Publication date: 04/22/1994

Table of Contents




Suicide rates for persons 15-24 years of age, by age group & sex


The following CDC staff members prepared this report:

Patrick W. O'Carroll, M.D., M.P.H.
Office of the Director
Office of Program Support

Lloyd B. Potter, Ph.D., M.P.H.
James A. Mercy, Ph.D.
National Center for Injury Prevention and Control


Incidence rates of suicide and attempted suicide among adolescents and young adults aged 15-24 years continue to remain at high levels. In 1992, to aid communities in developing new or augmenting existing suicide prevention programs directed toward this age group, CDC's National Center for Injury Prevention and Control published Youth Suicide Prevention Programs: A Resource Guide. The Resource Guide describes the rationale and evidence for the effectiveness of various suicide prevention strategies, and it identifies model programs that incorporate these strategies. This summary of the Resource Guide describes eight suicide prevention strategies and provides general recommendations for the development, implementation, and evaluation of suicide prevention programs targeted toward this age group.


The continued high rates of suicide among adolescents (i.e., persons aged 15-19 years) and young adults (persons aged 20-24 years) (Table 1) have heightened the need for allocation of prevention resources. To better focus these resources, CDC's National Center for Injury Prevention and Control recently published Youth Suicide Prevention Programs: A Resource Guide (1). The guide describes the rationale and evidence for the effectiveness of various suicide prevention strategies and identifies model programs that incorporate these strategies. It is intended as an aid for communities interested in developing or augmenting suicide prevention programs targeted toward adolescents and young adults. This report summarizes the eight prevention strategies described in the Resource Guide.


Suicide prevention programs were identified by contacting suicide prevention experts in the United States and Canada and asking them to name and describe suicide prevention programs for adolescents and young adults that, based on their experience and assessment, were likely to be effective in preventing suicide. After compiling an initial list, program representatives were contacted and asked to describe the number of persons exposed to the intervention, the number of years the program had been operating, the nature and intensity of the intervention, and the availability of data to facilitate evaluation. Program representatives were also asked to identify other programs that they considered exemplary. Representatives from these programs were contacted and asked to describe their programs. The list of programs was further supplemented by contacting program representatives who participated in the 1990 national meeting of the American Association of Suicidology and by soliciting program contacts through Newslink, the association's newsletter.

#### [Your instructions]
Reproduce the passage of the youth suicide prevention report starting with "The following CDC" and going on through "A. Mercy, Ph.D.".

#### [Provided records]

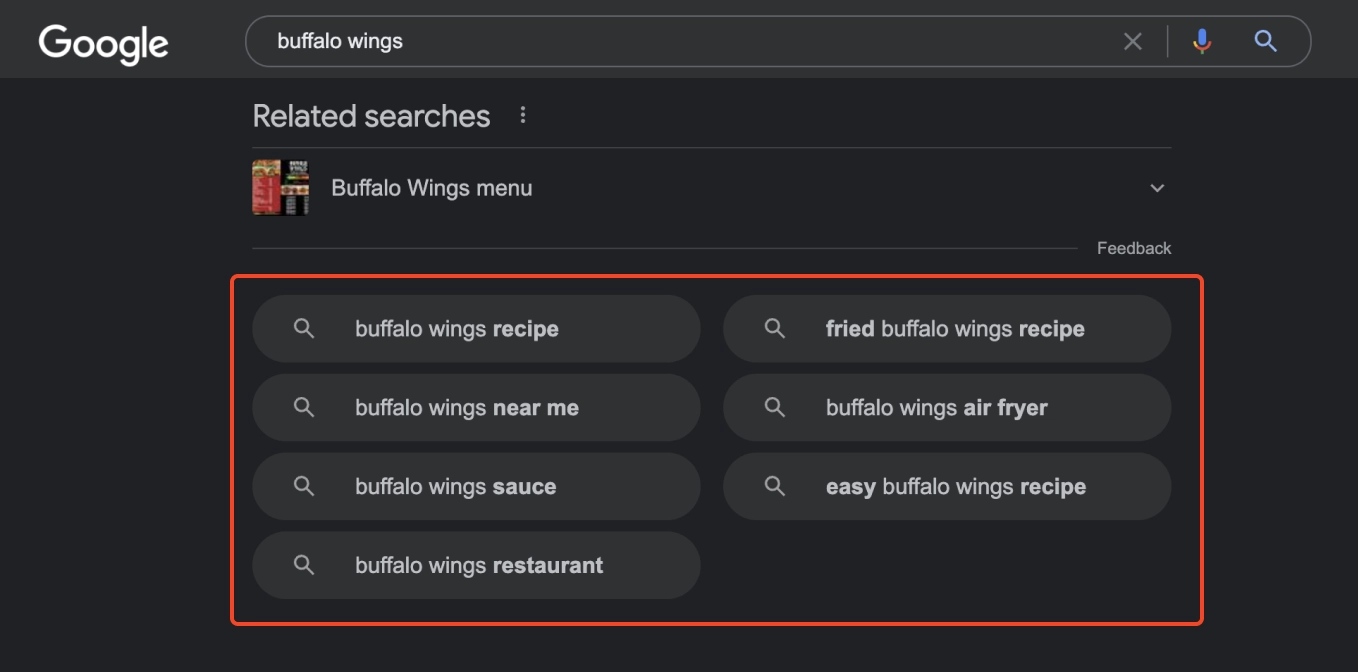Select the buffalo wings recipe suggestion
This screenshot has width=1358, height=672.
tap(476, 329)
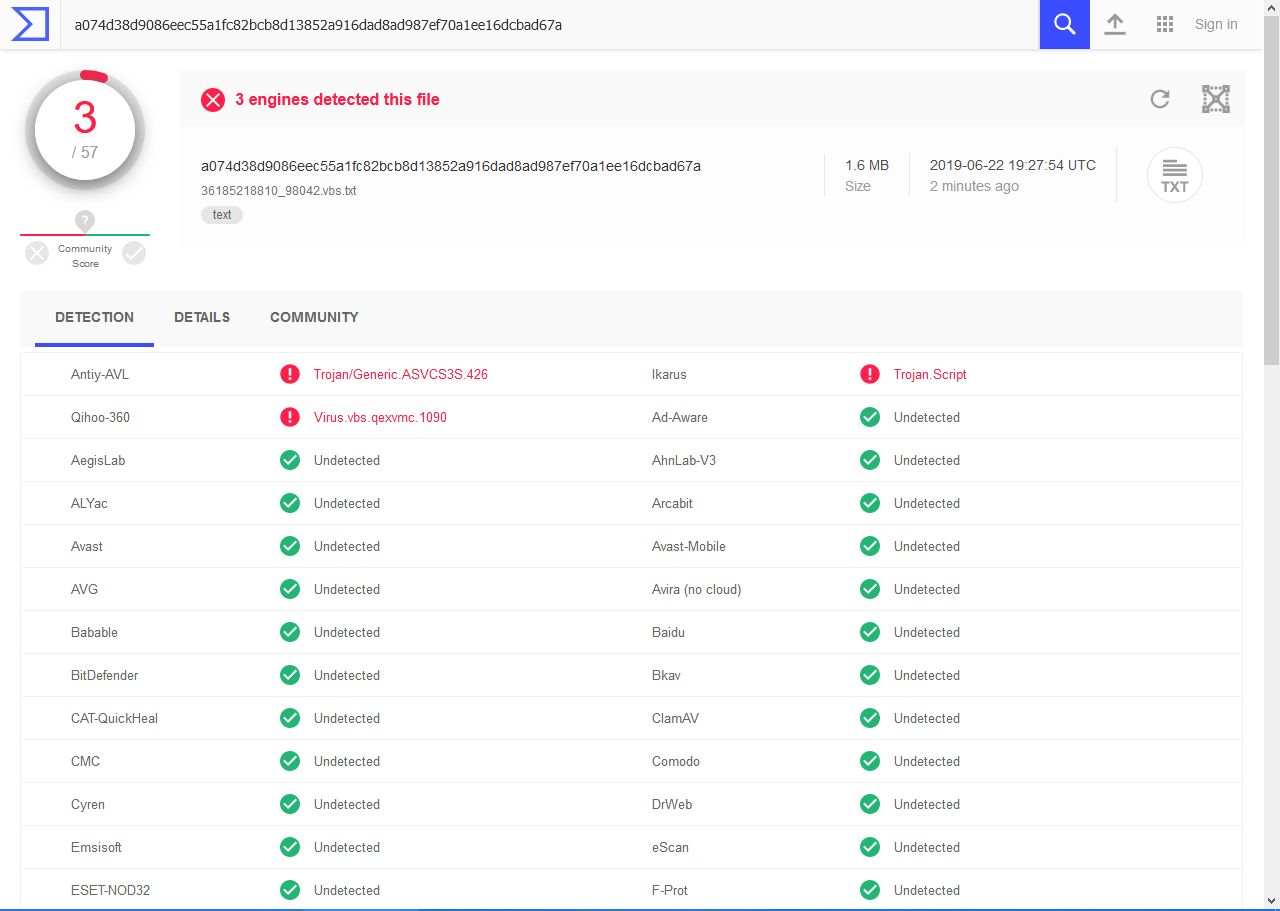Screen dimensions: 1280x911
Task: Open the upload file icon
Action: pyautogui.click(x=1115, y=25)
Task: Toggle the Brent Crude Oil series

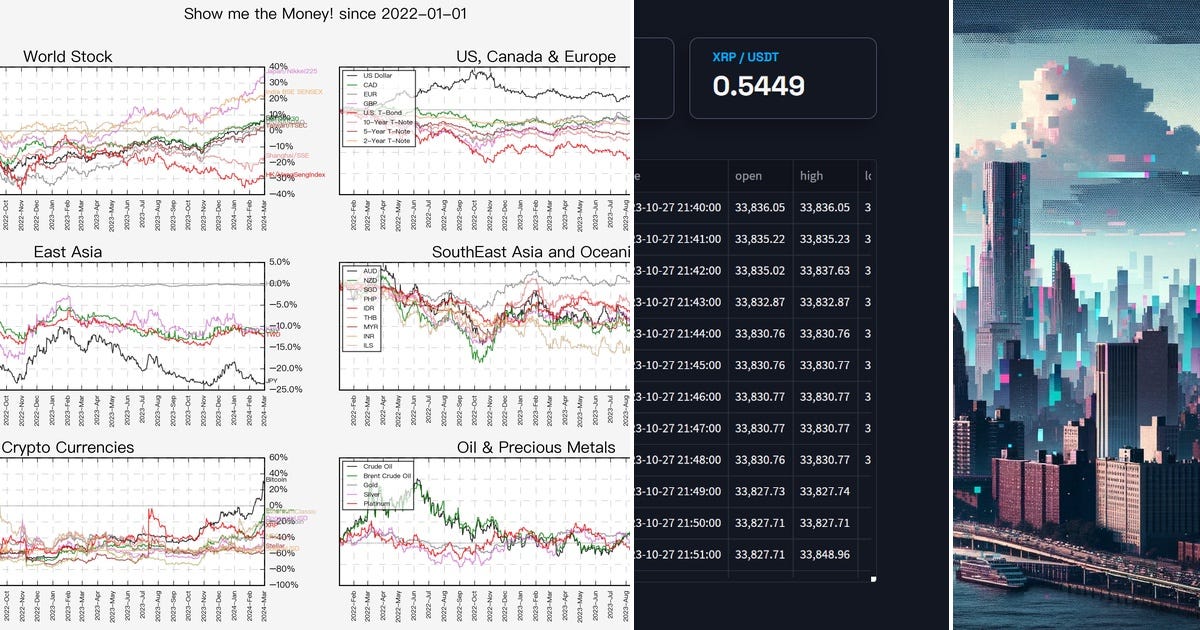Action: [x=352, y=476]
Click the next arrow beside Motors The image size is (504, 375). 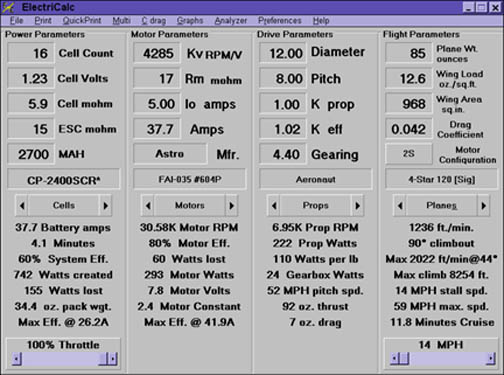click(x=231, y=206)
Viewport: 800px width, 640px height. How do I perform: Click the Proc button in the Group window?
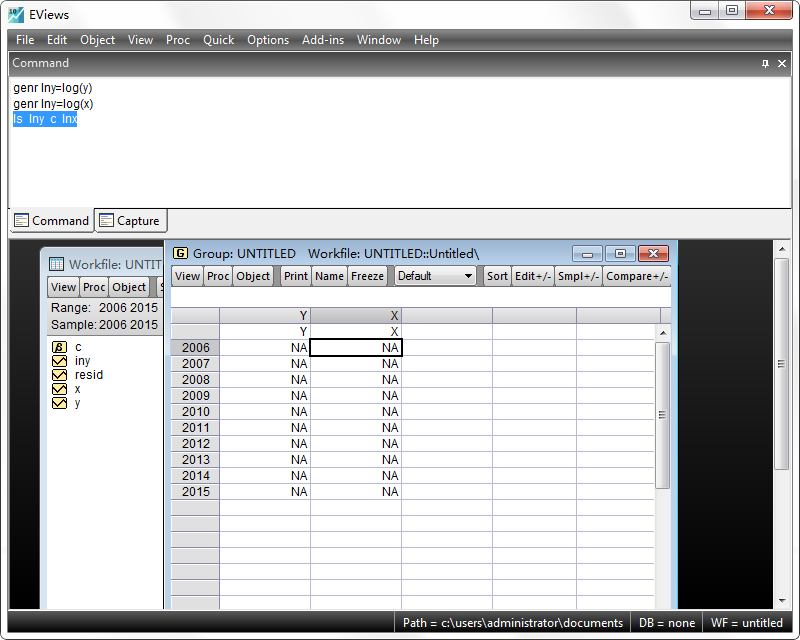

#### [Solution for this exercise]
The following CDC staff members prepared this report:

Patrick W. O'Carroll, M.D., M.P.H.
Office of the Director
Office of Program Support

Lloyd B. Potter, Ph.D., M.P.H.
James A. Mercy, Ph.D.